TASK DIRECTIONS: Quote the items below word for word, from the line containing "You are a GUI" through the end of the items, omitting the pictures.

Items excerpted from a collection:

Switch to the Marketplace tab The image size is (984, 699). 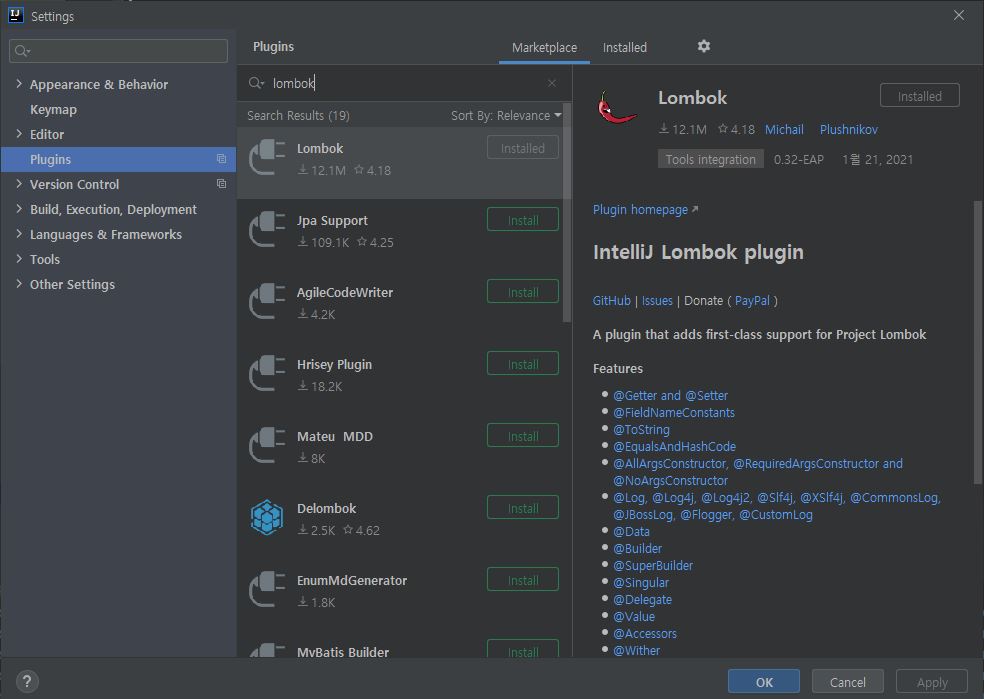(544, 48)
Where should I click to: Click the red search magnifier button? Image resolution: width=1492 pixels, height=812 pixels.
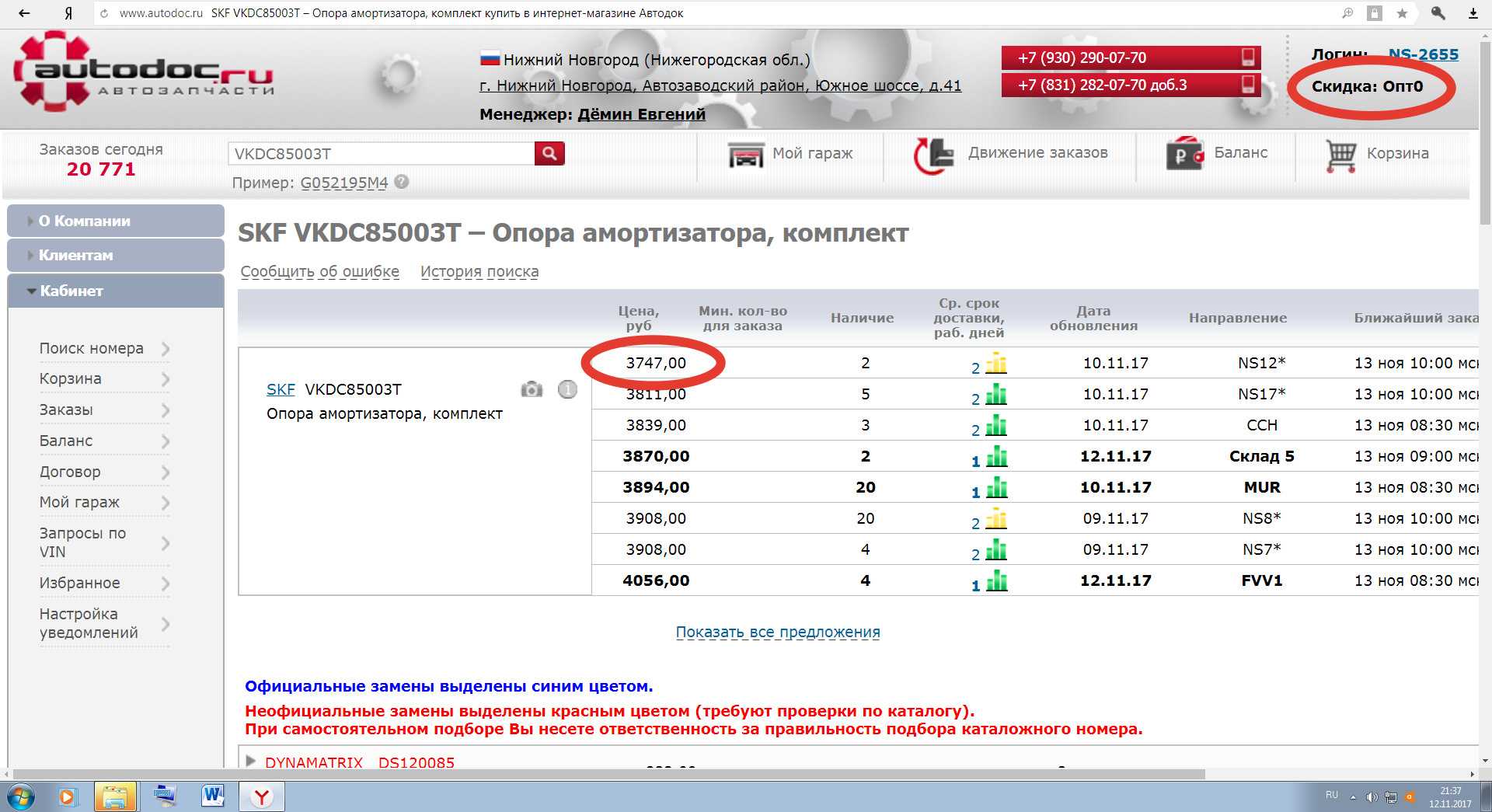point(549,153)
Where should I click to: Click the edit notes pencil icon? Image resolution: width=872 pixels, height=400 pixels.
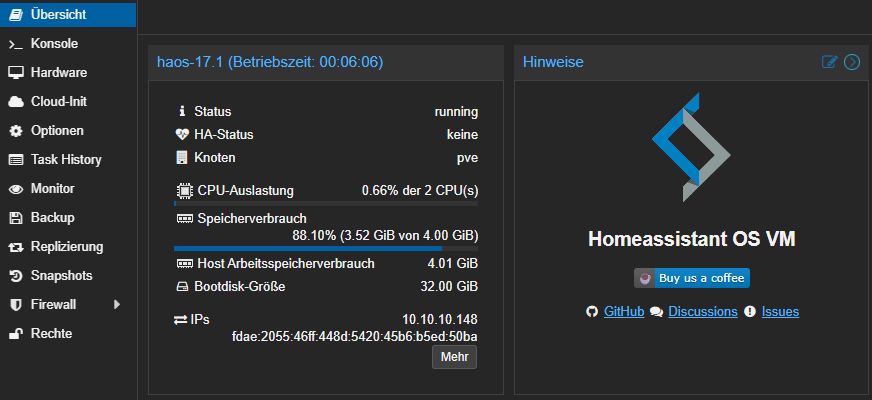[829, 62]
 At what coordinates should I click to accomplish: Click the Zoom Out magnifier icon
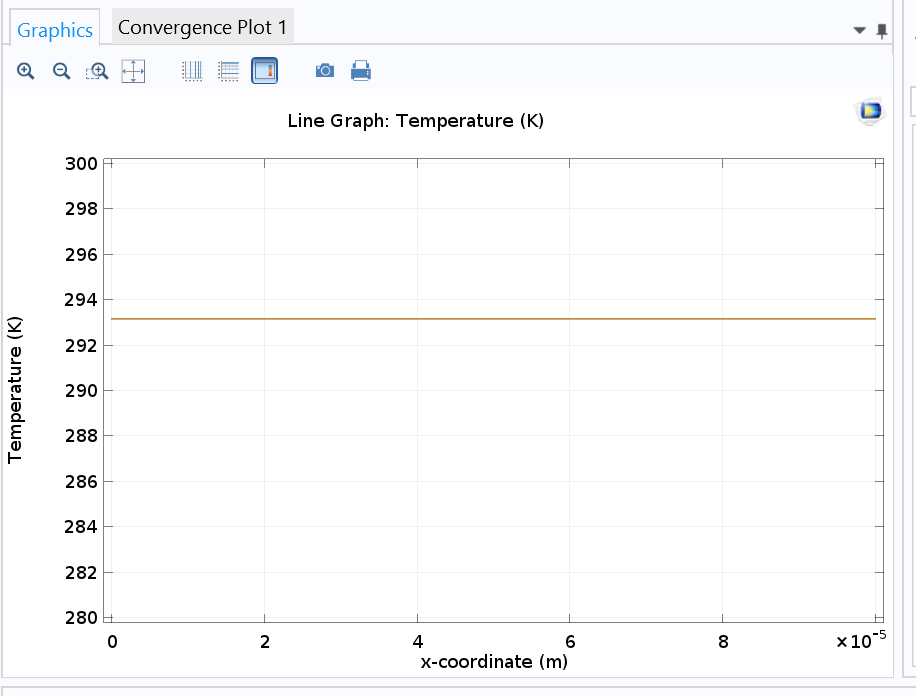[x=61, y=71]
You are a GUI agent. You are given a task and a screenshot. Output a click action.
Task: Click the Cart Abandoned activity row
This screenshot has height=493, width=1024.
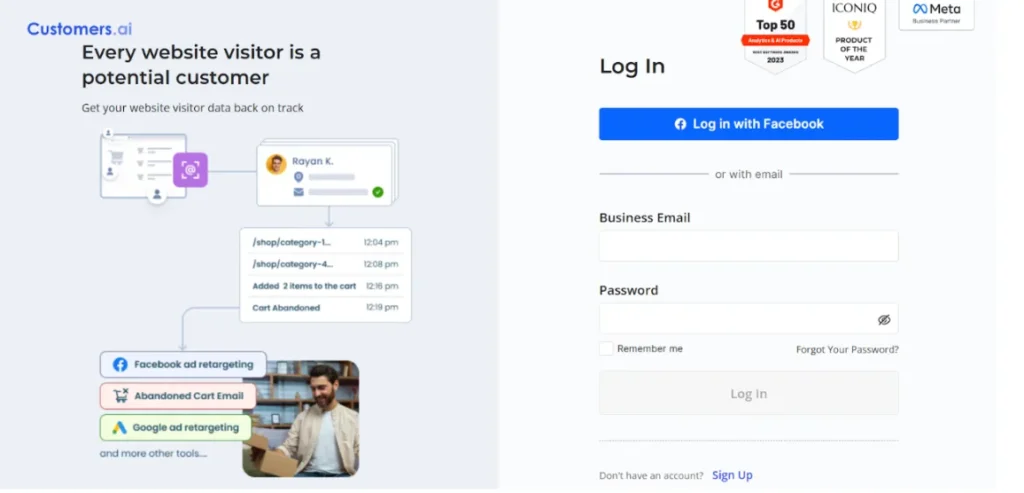point(325,308)
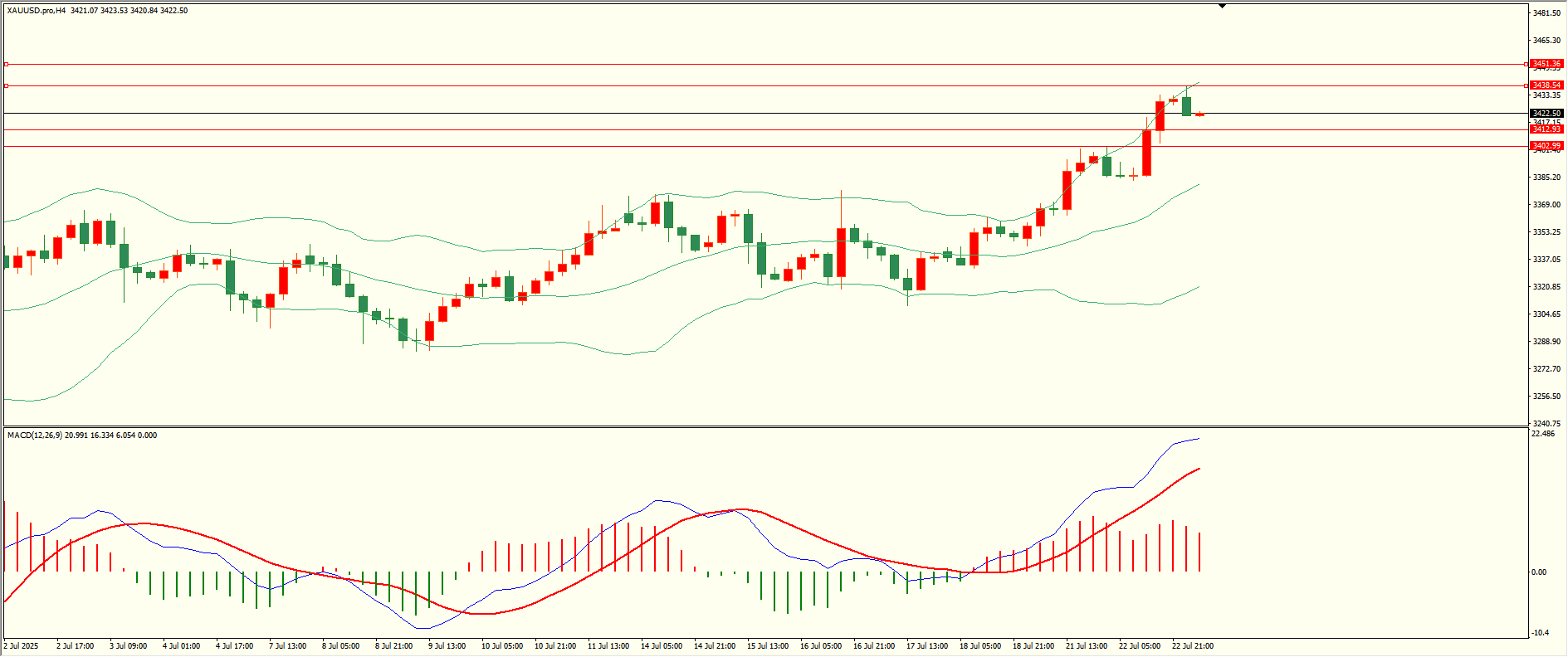Click the right end of blue MACD line
Image resolution: width=1568 pixels, height=657 pixels.
coord(1199,439)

ANSWER TO THIS EXERCISE:
You are a GUI agent. You are given a task and a screenshot. Output a click action.
Task: Click the Cart Abandoned activity row
This screenshot has height=493, width=1024.
point(325,308)
Click the right end of blue MACD line
Image resolution: width=1568 pixels, height=657 pixels.
coord(1199,439)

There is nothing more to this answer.